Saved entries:
----
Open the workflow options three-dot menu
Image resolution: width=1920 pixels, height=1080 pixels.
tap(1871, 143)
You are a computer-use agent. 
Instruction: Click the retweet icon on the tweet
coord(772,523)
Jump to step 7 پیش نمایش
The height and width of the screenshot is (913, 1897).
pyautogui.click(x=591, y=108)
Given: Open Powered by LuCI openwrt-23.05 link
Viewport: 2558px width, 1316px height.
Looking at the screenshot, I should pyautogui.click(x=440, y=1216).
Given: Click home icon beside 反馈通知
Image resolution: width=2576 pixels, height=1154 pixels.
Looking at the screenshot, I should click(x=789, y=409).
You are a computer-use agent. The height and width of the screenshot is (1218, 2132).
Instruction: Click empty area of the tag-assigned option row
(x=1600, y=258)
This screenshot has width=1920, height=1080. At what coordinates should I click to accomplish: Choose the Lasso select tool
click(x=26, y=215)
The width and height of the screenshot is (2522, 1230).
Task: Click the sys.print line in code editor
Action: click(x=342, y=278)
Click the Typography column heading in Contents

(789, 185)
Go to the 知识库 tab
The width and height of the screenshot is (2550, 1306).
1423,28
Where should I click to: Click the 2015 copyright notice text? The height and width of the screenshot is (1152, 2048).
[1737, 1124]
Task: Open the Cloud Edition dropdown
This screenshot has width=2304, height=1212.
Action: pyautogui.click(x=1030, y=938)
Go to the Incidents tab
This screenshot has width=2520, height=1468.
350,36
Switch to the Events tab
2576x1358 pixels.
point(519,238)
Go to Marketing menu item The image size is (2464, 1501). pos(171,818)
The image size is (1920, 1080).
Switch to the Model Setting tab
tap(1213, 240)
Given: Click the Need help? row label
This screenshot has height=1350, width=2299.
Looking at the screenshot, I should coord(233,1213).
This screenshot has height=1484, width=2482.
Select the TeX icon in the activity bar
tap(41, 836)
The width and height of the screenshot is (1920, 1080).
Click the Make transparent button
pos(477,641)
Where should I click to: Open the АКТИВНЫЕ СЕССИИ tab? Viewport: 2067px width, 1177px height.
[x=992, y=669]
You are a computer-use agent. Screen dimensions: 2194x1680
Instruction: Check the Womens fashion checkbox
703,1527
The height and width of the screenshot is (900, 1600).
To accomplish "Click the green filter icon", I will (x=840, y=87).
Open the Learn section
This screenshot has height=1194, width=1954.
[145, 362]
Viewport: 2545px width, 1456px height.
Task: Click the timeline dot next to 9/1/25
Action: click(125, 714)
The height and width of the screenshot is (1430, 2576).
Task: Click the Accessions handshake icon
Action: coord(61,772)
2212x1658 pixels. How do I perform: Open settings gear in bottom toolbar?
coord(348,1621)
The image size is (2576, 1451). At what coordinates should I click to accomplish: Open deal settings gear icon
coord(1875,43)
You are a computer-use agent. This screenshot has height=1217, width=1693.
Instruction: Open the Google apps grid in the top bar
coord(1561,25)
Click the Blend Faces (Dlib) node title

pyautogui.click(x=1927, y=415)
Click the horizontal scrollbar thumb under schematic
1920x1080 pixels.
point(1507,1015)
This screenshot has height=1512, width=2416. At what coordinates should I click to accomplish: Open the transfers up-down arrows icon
----
- REQUIREMENT
Repeat all of the data exactly.

- PROBLEM SOLUTION
Open the workflow options three-dot menu
Image resolution: width=1920 pixels, height=1080 pixels.
tap(1871, 143)
You are a computer-use agent. 
Instruction: Click the retweet icon on the tweet
coord(772,523)
Jump to step 7 پیش نمایش
The height and width of the screenshot is (913, 1897).
pyautogui.click(x=591, y=108)
Given: Open Powered by LuCI openwrt-23.05 link
Viewport: 2558px width, 1316px height.
Looking at the screenshot, I should pyautogui.click(x=440, y=1216).
Given: Click home icon beside 反馈通知
Image resolution: width=2576 pixels, height=1154 pixels.
Looking at the screenshot, I should click(x=789, y=409).
You are a computer-use agent. The height and width of the screenshot is (1218, 2132).
Instruction: Click empty area of the tag-assigned option row
(x=1600, y=258)
This screenshot has width=1920, height=1080. At what coordinates should I click to accomplish: Choose the Lasso select tool
click(x=26, y=215)
The width and height of the screenshot is (2522, 1230).
Task: Click the sys.print line in code editor
Action: click(x=342, y=278)
Click the Typography column heading in Contents

(789, 185)
Go to the 知识库 tab
The width and height of the screenshot is (2550, 1306).
1423,28
Where should I click to: Click the 2015 copyright notice text? The height and width of the screenshot is (1152, 2048).
[1737, 1124]
Task: Open the Cloud Edition dropdown
This screenshot has width=2304, height=1212.
Action: pyautogui.click(x=1030, y=938)
Go to the Incidents tab
This screenshot has width=2520, height=1468.
350,36
Switch to the Events tab
2576x1358 pixels.
point(519,238)
Go to Marketing menu item The image size is (2464, 1501). pos(171,818)
The image size is (1920, 1080).
Switch to the Model Setting tab
tap(1213, 240)
Given: Click the Need help? row label
This screenshot has height=1350, width=2299.
Looking at the screenshot, I should coord(233,1213).
This screenshot has height=1484, width=2482.
Select the TeX icon in the activity bar
tap(41, 836)
The width and height of the screenshot is (1920, 1080).
Click the Make transparent button
pos(477,641)
Where should I click to: Open the АКТИВНЫЕ СЕССИИ tab? Viewport: 2067px width, 1177px height.
[x=992, y=669]
You are a computer-use agent. Screen dimensions: 2194x1680
Instruction: Check the Womens fashion checkbox
703,1527
The height and width of the screenshot is (900, 1600).
To accomplish "Click the green filter icon", I will (x=840, y=87).
Open the Learn section
This screenshot has height=1194, width=1954.
[145, 362]
Viewport: 2545px width, 1456px height.
Task: Click the timeline dot next to 9/1/25
Action: click(125, 714)
The height and width of the screenshot is (1430, 2576).
Task: Click the Accessions handshake icon
Action: coord(61,772)
2212x1658 pixels. How do I perform: Open settings gear in bottom toolbar?
coord(348,1621)
The image size is (2576, 1451). At what coordinates should I click to accomplish: Open deal settings gear icon
coord(1875,43)
You are a computer-use agent. This screenshot has height=1217, width=1693.
Instruction: Open the Google apps grid in the top bar
coord(1561,25)
Click the Blend Faces (Dlib) node title

pyautogui.click(x=1927, y=415)
Click the horizontal scrollbar thumb under schematic
1920x1080 pixels.
point(1507,1015)
This screenshot has height=1512, width=2416. At what coordinates should I click to accomplish: Open the transfers up-down arrows icon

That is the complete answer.